From the listing below, set down exactly the lines between the one holding "Viewport: 600px width, 450px" and the one holding "Task: Open the clipboard notes icon", inclusive. No other line is wanted.

Raw data:
== Segment start ==

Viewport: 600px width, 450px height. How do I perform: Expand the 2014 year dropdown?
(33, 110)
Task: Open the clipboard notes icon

== Segment end ==
== Segment start ==

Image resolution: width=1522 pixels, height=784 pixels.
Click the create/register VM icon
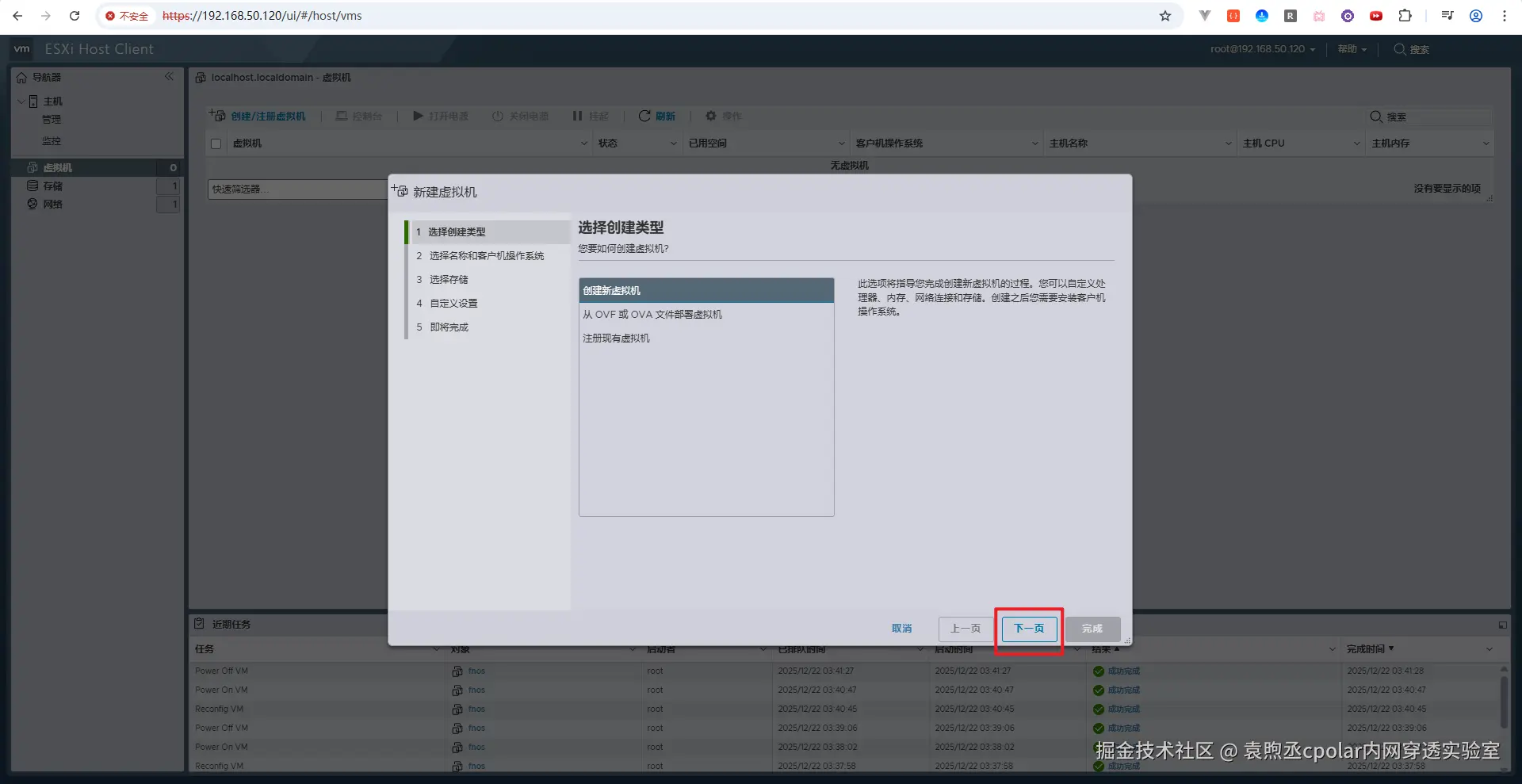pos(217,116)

== Segment end ==

Solved exercise:
Viewport: 600px width, 450px height. How do I perform: Expand the 2014 year dropdown?
(33, 110)
Task: Open the clipboard notes icon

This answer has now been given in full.